Continuing on from our preview of the first chapter of Derek Goulsbra’s new book, available here in part one, this post previews the start of chapter 2 ‘Medium Voltage Cable Accessories: A Theoretical and Practical Appraisal.
Chapter 2 – Electrical breakdown of air and solid dielectrics
In order to understand accessories and how they perform it is necessary to look at the fundamental electrical breakdown of air and solid dielectrics, which are, of necessity, mixed in dry cable accessories.

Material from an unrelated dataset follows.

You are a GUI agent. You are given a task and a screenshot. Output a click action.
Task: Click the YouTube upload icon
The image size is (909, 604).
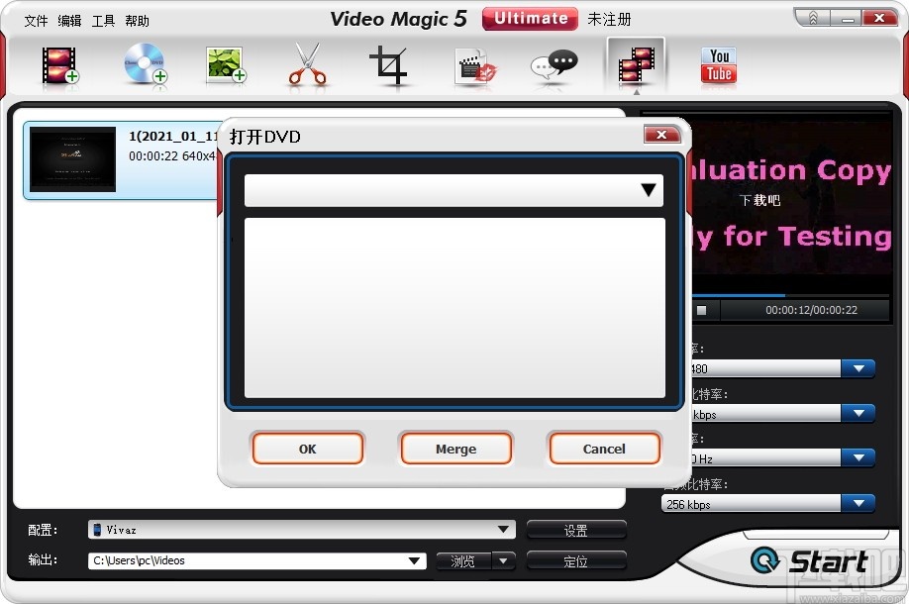pos(717,64)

2.1: Electrical Breakdown of Air
Air at normal temperature and pressure, which means a temperature of 20 ° C and pressure of 760 mm Hg, has an intrinsic breakdown strength of 3 MV m-1 . This means that if a voltage is applied between two electrodes, which provide a uniform field, and the electrodes are spaced 10 mm apart, electrical breakdown of the air in the form of an arc will occur at 30 kV. This value is the same for a.c. (the peak value), d.c. and impulse. The electric strength is simply found by dividing the applied voltage at breakdown by the electrode separation. In the present example:
Breakdown strength E = Voltage applied / Electrode separation
= 30 kV per cm
= 3 kV per mm
= 3 MV per m
A uniform field is shown in fig.1. By definition lines of equal voltage are spaced equally across the shortest distance of the electrodes.
In practice, the intrinsic electric strength of air is of little use because conductors at high voltage are not conducive to producing a uniform field and the earth plane is often a flat sheet interspersed with bolt heads and nuts for various fixings. At the other end of the scale from a uniform field is the point-plane configuration shown in fig. 2.
Figure 1: Uniform Field
In this situation, it will be noted that the equipotential field lines are much closer together near the point electrode and spaced further apart as the earth electrode is approached. If the separation of the electrodes is again 10 mm, it will be found that the voltage required to break down the air will be as low as 10 kV, depending upon the sharpness of the point. The reason for this is that as the field lines are close together near the point, the breakdown strength of the air, i.e. 3 MV m-1 will be reached with only a few kV applied. At this point the air breaks down locally to create corona around the needle electrode. There will not be complete breakdown of the gap initially because the electric stress nearer the earth plane is very much lower. The corona produced does, however, ionise the air thus reducing its electric strength and if the voltage is increased further, total breakdown occurs at a much lower level than if the electrodes presented a uniform field.
Corona occurs in many situations without causing complete failure of the system – e.g. on overhead power lines and around insulators on these lines, especially when there is rain or fog in the atmosphere.
Whenever air is used as part of the insulation in electrical equipment, there is the possibility of corona occurring. It is not desirable for this to happen in an enclosed space and thus designers ensure that sharp profiles are eliminated and spacing is adequate to prevent corona at working voltage.
It should be borne in mind that corona in an enclosed piece of switchgear or cable box can, if the humidity is high, create various acids, which will eventually corrode the metal work of the equipment and this must be avoided. It will be shown later that this effect can also be caused by badly installed cable termination.